Three Decisions E-Commerce Operators Should Make Now
Visa's strategy and earnings now line up cleanly enough that merchants need to elevate Intelligent Commerce in their roadmap.
First, audit your processor's Intelligent Commerce readiness. Whether your acquirer or PSP supports Visa Intelligent Commerce Connect and the Trusted Agent Protocol is the gating question for agentic commerce participation. PYMNTS' March 2026 report already documented meaningful gaps in acquirer readiness.
Second, accelerate the move to network tokens. Agent-initiated payments assume tokenized credentials, not raw PANs. Merchants who already tokenized for subscriptions or fraud reduction will have a much shorter path to agent enablement. Those who haven't should consider sprinting to get it done before the holiday season.
Third, prepare to stop blanket-blocking 'bot' traffic. Visa's Trusted Agent Protocol is built precisely to separate legitimate agents from abuse, but if your WAF or fraud rules still treat all non-human signatures as adversarial, you will lose legitimate agent transactions. This typically requires revisiting configurations with your acquirer or WAF vendor.
Conclusion
Visa's Q2 FY26 release reads, on the surface, as a story about World Cup tailwinds and a $20B buyback. Underneath, it was the quarter Visa formally codified agentic commerce as a long-term growth engine.

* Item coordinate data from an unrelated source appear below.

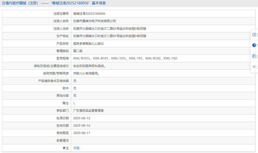The width and height of the screenshot is (258, 153).
Task: Open the 详情 details link
Action: (76, 148)
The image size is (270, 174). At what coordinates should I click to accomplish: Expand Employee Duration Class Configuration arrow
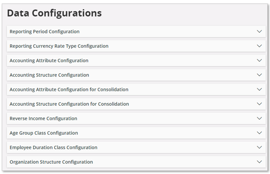[259, 147]
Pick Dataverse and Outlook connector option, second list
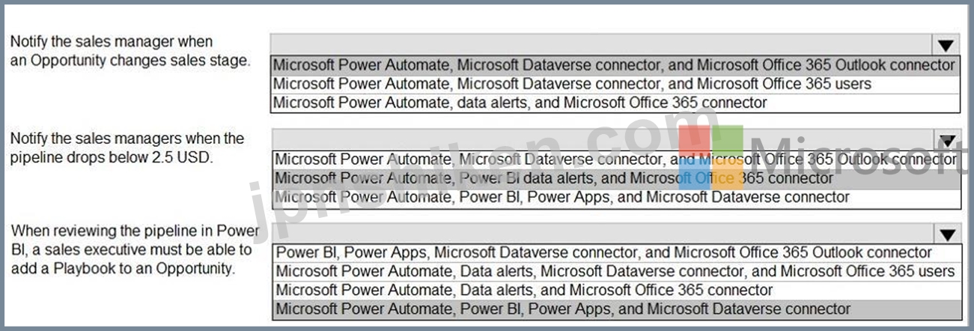Screen dimensions: 974x331 (x=615, y=160)
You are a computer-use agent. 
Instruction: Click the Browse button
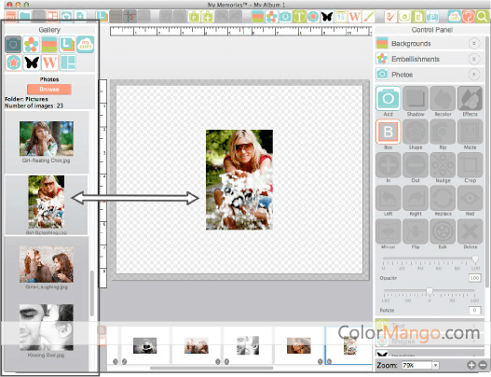click(49, 90)
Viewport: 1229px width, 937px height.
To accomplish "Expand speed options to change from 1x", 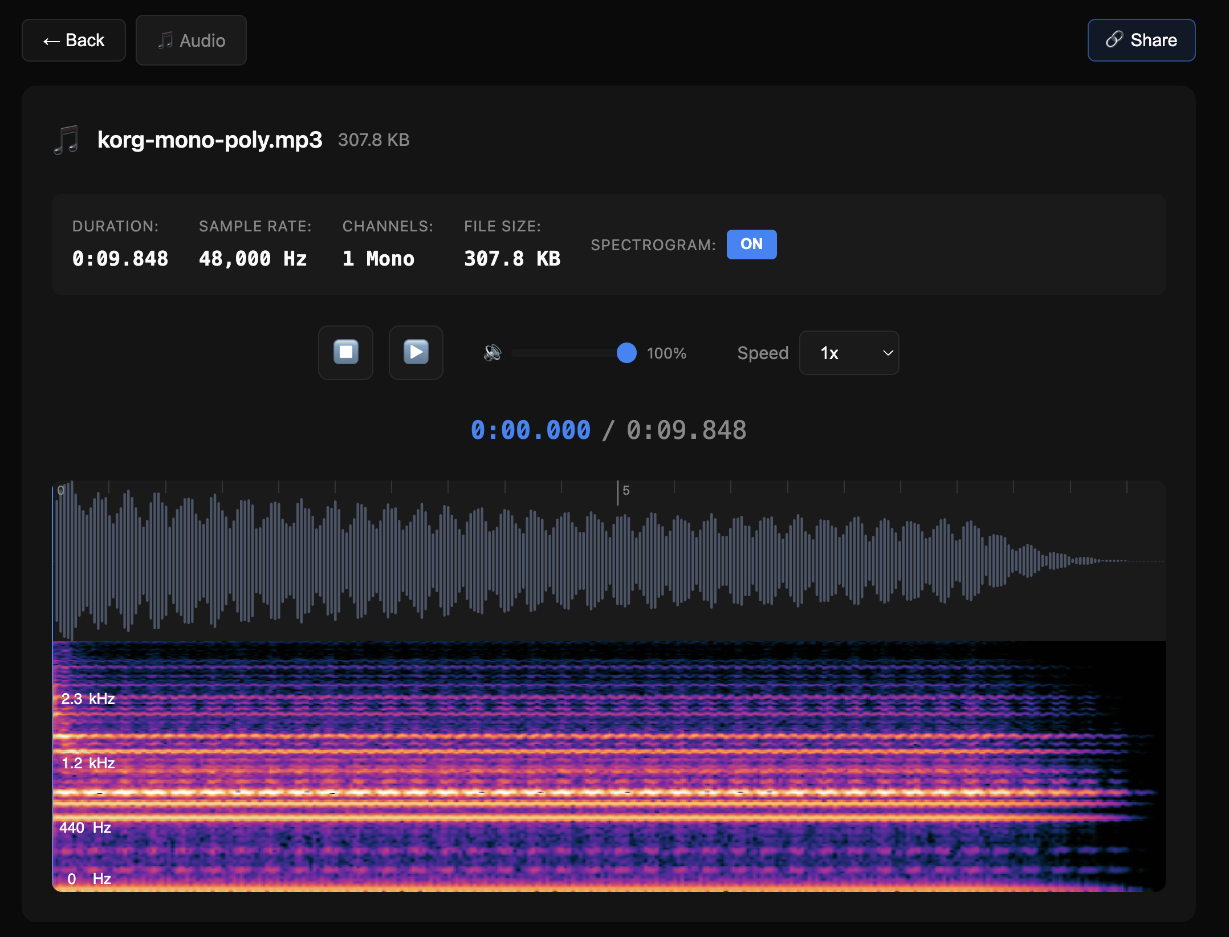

McInerney's 'agents will create a new commerce category' line is not a forward-looking aspiration — it is the management commentary that lines up with Visa's continuing investment in Intelligent Commerce.
For e-commerce operators, the next several quarters are about taking a hard look at payment-partner readiness for agents. The next data points to watch: Mastercard's Q1 earnings on April 30 and its AI strategy disclosures, plus the partner counts and transaction figures Visa releases as it heads into the 2026 holiday season.